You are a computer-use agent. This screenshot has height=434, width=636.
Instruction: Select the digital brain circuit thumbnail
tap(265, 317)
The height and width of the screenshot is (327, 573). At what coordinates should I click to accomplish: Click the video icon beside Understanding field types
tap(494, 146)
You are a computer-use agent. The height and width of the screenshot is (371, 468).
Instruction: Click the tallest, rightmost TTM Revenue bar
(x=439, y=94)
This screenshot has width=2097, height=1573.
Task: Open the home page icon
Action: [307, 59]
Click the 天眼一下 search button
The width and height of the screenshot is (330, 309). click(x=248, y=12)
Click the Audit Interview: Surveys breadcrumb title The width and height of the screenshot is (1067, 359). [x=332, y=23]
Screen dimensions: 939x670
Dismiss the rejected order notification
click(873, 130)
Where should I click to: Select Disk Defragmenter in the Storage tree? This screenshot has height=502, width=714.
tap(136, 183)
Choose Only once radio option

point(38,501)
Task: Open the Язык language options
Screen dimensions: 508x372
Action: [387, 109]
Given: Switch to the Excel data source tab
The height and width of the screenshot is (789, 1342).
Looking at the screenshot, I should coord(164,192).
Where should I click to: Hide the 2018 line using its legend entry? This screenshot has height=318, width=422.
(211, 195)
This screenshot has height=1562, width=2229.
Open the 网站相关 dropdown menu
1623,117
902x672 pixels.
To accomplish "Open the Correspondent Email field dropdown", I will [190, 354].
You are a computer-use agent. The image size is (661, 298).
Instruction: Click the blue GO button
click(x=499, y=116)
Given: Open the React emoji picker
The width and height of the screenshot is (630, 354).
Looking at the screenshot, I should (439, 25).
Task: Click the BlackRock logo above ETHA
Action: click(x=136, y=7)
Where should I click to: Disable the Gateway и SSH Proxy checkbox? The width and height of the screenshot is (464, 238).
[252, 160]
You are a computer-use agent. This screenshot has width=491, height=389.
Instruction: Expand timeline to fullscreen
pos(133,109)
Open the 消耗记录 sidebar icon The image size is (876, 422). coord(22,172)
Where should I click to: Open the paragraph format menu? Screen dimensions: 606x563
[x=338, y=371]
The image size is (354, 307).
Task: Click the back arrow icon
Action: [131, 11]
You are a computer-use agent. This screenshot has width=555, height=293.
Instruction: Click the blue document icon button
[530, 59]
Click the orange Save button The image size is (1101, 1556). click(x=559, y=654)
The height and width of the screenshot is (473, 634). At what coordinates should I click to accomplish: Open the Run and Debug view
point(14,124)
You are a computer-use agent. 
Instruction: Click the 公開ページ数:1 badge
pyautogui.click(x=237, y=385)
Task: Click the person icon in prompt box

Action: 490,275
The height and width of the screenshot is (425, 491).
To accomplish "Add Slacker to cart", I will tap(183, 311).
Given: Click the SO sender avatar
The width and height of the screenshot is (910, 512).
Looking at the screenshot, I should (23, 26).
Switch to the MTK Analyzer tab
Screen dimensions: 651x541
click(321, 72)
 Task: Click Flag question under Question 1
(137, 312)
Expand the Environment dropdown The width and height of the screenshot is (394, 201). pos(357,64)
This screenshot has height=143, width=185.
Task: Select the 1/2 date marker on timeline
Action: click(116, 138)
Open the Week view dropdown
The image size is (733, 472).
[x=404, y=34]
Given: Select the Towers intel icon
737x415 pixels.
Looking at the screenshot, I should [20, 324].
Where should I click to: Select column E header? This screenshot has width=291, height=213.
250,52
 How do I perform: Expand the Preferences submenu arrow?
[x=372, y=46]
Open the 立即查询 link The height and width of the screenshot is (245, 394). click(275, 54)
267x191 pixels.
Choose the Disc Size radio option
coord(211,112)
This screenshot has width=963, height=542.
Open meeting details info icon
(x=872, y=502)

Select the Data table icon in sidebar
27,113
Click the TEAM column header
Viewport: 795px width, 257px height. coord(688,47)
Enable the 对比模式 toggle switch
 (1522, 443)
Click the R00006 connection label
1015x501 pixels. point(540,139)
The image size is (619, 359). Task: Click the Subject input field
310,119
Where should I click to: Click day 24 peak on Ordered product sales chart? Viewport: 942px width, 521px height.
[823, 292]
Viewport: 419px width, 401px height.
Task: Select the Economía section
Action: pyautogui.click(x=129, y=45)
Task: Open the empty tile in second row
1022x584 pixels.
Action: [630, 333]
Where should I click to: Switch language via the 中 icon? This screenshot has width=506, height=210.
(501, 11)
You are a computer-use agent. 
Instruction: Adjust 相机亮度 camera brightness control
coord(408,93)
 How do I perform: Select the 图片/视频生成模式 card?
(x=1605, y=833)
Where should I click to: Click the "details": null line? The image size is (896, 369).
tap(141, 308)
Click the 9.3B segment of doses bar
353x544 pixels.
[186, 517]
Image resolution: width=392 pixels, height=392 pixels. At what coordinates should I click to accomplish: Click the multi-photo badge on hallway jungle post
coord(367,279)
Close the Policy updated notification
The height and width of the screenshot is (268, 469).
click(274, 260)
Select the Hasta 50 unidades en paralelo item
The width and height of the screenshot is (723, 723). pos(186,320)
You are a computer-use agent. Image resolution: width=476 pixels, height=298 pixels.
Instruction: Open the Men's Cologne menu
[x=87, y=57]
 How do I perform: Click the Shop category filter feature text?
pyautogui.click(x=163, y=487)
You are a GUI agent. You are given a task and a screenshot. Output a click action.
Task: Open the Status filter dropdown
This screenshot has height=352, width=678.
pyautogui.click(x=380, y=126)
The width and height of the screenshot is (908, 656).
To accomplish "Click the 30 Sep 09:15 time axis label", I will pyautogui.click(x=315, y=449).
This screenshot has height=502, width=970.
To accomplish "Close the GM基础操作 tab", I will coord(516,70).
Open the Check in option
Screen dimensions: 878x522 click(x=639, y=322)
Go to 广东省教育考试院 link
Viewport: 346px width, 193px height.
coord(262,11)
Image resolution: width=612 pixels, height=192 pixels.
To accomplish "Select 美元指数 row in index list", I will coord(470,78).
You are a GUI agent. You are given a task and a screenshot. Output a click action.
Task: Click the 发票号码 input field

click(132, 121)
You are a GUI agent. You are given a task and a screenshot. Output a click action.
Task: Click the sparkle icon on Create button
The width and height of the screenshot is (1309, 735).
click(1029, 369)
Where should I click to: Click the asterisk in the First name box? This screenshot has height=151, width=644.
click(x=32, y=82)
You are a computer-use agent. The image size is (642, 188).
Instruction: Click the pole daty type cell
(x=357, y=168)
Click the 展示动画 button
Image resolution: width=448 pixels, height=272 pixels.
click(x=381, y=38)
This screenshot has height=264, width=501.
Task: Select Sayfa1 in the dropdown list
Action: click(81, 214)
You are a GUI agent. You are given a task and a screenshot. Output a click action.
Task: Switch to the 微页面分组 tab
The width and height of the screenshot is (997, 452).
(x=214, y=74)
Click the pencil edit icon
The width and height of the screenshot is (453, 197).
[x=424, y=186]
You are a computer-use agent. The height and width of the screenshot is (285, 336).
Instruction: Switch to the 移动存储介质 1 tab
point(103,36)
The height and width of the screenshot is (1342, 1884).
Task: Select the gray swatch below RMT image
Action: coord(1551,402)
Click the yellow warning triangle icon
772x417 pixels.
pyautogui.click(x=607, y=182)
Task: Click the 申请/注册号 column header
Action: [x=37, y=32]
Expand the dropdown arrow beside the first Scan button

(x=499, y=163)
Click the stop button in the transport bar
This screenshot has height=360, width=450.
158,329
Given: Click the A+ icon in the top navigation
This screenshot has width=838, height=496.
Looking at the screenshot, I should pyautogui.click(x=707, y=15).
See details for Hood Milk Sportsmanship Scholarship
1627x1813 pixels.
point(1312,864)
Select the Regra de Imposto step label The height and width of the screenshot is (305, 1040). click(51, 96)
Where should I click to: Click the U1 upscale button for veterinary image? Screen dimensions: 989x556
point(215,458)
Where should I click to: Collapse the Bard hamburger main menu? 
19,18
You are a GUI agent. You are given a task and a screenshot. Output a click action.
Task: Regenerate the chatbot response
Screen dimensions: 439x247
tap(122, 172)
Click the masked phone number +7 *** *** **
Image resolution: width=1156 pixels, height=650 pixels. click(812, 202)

::::

Update the lines from the start through the one containing "Action: [307, 59]", inclusive, replacing "computer-use agent" with "GUI agent" and leaving everything else unchanged.

You are a GUI agent. This screenshot has height=434, width=636.
Instruction: Select the digital brain circuit thumbnail
tap(265, 317)
The height and width of the screenshot is (327, 573). At what coordinates should I click to accomplish: Click the video icon beside Understanding field types
tap(494, 146)
You are a GUI agent. The height and width of the screenshot is (371, 468).
Instruction: Click the tallest, rightmost TTM Revenue bar
(x=439, y=94)
This screenshot has width=2097, height=1573.
Task: Open the home page icon
Action: [307, 59]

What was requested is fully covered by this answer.